== Stored entries ==
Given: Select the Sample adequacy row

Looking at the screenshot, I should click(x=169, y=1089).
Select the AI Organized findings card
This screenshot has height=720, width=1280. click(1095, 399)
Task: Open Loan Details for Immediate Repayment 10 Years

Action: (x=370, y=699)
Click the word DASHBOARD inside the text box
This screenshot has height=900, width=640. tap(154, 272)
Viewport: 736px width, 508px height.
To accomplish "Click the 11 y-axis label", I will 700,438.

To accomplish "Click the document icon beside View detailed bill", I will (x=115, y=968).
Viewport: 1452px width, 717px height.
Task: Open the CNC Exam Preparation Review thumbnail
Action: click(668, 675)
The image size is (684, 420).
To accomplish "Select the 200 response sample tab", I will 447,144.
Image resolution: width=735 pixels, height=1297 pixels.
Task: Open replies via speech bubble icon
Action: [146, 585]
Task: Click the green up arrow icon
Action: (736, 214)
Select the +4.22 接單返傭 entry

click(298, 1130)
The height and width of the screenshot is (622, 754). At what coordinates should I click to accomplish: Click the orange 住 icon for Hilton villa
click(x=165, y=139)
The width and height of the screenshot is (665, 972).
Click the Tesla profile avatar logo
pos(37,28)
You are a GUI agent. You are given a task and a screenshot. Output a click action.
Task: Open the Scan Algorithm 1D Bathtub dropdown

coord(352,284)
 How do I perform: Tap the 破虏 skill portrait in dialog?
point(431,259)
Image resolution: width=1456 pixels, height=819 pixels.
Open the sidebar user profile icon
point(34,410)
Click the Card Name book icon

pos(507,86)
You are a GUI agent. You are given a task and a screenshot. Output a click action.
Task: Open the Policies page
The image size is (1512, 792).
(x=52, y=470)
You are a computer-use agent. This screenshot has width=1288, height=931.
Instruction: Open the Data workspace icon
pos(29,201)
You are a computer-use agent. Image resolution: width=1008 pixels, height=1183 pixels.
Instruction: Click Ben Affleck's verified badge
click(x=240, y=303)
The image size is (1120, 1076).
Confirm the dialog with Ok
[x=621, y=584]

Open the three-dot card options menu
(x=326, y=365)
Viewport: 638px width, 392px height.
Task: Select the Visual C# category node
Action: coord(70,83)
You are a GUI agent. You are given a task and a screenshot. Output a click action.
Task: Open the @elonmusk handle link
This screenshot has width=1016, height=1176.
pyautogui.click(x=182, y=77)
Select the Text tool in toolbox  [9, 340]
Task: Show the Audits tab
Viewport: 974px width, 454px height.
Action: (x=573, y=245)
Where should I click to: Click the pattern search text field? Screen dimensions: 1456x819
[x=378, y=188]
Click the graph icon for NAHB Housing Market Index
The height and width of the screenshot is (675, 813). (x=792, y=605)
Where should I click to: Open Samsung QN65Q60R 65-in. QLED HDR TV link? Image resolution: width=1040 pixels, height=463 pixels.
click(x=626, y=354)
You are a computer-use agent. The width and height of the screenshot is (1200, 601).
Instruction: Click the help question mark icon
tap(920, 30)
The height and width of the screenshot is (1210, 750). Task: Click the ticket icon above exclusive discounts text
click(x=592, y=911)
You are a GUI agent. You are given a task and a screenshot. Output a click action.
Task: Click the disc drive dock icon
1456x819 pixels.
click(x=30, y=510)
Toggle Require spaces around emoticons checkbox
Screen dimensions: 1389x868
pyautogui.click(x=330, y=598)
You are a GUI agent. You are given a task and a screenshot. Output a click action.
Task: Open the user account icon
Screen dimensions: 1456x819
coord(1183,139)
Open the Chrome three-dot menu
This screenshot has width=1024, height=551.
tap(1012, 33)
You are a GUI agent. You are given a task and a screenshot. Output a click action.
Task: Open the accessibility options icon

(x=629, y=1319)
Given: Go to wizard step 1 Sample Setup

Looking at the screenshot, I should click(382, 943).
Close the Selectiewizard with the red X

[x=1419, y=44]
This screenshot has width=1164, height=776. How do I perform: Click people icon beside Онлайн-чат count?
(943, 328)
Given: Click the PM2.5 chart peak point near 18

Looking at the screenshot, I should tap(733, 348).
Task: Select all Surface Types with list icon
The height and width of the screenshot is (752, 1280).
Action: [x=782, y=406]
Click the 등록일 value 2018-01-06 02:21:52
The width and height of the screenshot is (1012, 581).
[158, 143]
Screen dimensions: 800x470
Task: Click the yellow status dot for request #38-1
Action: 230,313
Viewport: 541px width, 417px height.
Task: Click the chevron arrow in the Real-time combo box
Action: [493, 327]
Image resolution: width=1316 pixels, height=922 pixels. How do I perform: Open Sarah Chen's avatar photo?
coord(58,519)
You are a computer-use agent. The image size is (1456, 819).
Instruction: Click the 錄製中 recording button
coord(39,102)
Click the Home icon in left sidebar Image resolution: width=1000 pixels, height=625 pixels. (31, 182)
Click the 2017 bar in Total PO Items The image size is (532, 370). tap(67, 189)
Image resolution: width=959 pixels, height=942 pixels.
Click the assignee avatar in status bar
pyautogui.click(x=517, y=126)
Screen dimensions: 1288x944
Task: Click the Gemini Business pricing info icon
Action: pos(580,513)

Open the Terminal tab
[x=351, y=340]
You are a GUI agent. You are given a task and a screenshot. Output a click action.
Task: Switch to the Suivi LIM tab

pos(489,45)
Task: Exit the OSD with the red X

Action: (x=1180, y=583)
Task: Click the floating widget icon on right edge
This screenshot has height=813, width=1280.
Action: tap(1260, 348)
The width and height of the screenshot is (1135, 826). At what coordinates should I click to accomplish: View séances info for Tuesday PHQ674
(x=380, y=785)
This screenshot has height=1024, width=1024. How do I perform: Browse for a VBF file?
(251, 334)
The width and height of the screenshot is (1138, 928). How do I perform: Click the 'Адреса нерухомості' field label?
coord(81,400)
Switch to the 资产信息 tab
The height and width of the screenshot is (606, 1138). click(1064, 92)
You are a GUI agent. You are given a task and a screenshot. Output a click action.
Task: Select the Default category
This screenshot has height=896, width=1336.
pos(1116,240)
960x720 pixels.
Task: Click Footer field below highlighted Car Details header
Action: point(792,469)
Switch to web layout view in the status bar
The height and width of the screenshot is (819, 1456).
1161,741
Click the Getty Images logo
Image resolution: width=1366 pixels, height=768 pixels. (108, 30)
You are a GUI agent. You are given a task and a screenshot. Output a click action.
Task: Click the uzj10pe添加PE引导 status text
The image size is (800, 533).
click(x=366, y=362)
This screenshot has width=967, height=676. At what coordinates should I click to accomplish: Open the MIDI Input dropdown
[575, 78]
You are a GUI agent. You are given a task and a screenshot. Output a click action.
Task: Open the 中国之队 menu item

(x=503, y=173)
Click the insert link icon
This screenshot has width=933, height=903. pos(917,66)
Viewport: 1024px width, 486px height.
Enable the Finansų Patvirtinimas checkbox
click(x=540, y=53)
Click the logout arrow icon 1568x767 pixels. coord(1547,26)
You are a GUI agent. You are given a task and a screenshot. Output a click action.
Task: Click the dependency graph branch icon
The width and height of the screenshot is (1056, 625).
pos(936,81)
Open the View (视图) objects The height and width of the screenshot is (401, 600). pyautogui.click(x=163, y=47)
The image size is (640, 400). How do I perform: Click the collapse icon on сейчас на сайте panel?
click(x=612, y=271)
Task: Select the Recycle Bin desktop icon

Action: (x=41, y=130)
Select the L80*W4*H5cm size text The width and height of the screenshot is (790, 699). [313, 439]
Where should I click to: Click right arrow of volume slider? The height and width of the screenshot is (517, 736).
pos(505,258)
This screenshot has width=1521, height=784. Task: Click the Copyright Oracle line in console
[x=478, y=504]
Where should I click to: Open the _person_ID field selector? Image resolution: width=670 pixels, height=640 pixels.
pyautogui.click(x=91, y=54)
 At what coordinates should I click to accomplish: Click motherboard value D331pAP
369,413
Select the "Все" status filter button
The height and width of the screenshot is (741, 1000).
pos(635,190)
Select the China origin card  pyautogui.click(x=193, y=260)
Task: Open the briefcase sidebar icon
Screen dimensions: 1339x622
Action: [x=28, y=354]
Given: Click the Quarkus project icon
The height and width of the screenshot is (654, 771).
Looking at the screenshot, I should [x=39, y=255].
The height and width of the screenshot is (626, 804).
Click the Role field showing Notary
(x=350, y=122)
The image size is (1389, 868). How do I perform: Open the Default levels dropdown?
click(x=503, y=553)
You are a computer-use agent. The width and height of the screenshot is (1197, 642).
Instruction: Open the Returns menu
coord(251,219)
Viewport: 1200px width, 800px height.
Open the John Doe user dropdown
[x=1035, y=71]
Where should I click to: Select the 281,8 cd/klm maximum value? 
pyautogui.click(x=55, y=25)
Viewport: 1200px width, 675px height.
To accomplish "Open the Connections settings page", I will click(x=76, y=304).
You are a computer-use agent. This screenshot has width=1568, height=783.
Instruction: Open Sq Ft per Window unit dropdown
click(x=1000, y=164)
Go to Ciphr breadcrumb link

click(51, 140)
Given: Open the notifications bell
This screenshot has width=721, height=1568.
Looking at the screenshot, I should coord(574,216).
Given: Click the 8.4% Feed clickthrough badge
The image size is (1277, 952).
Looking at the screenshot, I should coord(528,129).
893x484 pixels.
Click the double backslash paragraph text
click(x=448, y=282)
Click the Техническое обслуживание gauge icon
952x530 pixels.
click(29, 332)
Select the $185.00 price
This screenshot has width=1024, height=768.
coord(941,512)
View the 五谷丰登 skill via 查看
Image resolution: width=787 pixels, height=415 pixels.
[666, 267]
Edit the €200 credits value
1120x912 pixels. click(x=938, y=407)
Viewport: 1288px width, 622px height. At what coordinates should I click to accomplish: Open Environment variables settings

== Your instructions ==
How many lines in the rows above contain the word "badge"? Case matters, and the reply should be the number alone.

== Written answer ==
2